Across the entries below, count the lines in which the word "agent" occurs. Reply with the count alone.

EXCERPTED RECORDS —
◇ ◇ ◇ ◇ ◇
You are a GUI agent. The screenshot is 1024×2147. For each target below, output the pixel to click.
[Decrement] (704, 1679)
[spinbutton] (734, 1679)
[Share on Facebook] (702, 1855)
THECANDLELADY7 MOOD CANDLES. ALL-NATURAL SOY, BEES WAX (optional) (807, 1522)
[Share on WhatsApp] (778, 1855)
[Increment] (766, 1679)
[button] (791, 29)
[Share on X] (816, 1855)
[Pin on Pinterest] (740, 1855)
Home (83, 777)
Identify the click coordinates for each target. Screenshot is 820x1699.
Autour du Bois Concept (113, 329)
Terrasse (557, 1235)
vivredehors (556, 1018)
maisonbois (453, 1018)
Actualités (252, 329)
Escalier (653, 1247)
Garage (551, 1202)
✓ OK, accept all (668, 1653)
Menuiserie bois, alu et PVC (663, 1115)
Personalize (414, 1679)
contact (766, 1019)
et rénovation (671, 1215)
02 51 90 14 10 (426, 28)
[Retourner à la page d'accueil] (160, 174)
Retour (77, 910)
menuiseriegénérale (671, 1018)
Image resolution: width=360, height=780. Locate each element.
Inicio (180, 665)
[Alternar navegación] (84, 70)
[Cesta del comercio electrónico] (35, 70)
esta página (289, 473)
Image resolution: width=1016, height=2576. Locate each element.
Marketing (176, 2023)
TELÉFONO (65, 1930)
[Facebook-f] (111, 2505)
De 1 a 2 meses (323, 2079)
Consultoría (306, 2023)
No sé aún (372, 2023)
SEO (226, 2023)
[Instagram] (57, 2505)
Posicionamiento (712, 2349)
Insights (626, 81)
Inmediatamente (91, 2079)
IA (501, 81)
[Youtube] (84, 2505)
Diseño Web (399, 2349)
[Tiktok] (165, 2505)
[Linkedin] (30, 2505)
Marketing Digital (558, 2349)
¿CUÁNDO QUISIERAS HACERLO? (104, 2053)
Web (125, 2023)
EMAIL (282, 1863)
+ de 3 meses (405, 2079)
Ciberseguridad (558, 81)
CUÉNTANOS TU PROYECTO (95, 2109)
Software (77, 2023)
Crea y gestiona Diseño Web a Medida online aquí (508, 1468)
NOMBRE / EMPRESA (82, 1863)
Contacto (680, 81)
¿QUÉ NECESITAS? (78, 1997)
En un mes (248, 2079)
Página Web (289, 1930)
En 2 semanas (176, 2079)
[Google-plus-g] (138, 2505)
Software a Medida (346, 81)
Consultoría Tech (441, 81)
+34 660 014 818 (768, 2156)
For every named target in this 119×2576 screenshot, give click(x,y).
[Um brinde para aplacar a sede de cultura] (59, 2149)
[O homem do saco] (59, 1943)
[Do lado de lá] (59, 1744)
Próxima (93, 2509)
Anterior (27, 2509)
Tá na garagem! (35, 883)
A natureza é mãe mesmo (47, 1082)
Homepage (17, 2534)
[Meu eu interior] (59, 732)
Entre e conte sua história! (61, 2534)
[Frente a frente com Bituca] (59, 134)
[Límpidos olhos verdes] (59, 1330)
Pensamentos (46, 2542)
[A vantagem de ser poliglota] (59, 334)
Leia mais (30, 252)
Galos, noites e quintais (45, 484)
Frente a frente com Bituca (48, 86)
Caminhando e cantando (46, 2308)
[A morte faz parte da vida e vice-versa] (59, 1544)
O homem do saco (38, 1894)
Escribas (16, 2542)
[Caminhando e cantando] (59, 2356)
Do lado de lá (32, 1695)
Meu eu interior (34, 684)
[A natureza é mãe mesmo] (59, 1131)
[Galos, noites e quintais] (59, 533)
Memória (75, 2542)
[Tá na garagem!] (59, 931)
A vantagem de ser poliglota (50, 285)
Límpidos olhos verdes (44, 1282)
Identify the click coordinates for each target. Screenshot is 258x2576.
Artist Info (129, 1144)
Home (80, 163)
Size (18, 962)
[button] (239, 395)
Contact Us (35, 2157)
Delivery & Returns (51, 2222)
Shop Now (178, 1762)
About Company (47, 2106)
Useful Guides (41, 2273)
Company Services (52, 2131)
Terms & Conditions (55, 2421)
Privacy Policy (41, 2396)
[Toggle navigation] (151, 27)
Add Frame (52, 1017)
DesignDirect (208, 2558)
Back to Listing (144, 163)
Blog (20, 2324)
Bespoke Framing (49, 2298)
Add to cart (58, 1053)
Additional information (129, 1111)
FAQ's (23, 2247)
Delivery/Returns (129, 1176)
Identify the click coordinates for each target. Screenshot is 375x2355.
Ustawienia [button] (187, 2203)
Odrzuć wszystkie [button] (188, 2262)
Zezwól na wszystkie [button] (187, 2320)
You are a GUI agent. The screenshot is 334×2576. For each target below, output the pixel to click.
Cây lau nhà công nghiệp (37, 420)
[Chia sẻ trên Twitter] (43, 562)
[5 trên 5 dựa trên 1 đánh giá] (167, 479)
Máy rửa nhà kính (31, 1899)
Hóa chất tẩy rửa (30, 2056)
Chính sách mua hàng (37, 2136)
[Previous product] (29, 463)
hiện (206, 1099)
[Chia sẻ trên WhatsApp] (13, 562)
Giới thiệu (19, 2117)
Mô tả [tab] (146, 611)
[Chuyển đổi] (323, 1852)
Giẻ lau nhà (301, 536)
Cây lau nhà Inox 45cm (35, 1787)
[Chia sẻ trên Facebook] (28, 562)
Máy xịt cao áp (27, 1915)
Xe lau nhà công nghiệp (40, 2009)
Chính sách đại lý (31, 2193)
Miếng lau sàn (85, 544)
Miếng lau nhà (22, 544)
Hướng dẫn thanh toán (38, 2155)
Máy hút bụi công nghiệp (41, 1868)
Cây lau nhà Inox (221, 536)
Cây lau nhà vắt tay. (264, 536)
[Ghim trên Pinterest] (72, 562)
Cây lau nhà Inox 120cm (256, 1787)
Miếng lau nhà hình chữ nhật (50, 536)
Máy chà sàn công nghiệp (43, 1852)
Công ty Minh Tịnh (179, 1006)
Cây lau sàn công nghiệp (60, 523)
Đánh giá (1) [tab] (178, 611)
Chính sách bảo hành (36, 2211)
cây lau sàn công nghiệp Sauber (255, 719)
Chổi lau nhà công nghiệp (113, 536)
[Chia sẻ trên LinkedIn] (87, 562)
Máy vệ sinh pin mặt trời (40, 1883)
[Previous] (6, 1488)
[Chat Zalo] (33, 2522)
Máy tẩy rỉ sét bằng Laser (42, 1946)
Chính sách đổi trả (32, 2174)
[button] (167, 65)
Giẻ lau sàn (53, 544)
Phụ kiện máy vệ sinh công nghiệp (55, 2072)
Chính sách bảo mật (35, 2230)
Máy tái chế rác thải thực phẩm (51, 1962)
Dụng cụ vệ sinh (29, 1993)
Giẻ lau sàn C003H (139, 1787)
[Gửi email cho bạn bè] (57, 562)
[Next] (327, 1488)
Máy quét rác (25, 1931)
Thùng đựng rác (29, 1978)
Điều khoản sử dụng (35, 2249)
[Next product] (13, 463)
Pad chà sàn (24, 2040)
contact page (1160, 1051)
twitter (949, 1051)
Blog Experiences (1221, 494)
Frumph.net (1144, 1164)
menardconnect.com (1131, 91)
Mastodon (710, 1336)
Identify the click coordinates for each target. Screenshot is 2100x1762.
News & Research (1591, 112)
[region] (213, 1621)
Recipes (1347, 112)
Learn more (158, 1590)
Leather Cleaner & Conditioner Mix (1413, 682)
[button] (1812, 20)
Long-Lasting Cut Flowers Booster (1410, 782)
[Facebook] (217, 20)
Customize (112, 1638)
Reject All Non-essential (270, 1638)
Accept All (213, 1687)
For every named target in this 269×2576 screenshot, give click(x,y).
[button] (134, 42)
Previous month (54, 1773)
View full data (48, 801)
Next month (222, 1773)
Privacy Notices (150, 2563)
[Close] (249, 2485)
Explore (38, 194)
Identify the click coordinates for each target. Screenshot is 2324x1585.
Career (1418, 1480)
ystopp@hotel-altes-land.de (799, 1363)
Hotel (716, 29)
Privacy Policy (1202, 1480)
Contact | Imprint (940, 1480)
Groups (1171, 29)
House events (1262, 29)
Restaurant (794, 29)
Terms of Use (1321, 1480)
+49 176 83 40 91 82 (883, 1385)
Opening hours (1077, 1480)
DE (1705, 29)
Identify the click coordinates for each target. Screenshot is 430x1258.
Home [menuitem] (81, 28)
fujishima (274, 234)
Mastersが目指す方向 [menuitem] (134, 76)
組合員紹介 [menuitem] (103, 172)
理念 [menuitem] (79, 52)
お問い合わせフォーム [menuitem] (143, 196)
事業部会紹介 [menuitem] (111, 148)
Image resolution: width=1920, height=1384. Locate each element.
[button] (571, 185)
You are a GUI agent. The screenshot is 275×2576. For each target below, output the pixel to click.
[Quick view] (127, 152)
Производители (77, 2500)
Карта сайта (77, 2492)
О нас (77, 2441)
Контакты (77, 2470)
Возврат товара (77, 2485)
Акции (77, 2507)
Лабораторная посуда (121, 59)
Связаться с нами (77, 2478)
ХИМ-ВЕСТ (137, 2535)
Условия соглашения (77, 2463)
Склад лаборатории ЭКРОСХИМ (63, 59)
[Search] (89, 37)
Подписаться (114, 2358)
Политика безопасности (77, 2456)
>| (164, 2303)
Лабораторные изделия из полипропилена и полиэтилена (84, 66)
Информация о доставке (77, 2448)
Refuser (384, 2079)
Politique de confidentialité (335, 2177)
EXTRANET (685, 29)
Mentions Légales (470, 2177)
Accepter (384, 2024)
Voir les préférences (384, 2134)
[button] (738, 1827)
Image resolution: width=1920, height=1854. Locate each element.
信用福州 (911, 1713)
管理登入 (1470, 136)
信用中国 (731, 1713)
◇ ◇ ◇ ◇ ◇
SOLVED PROBLEM — 3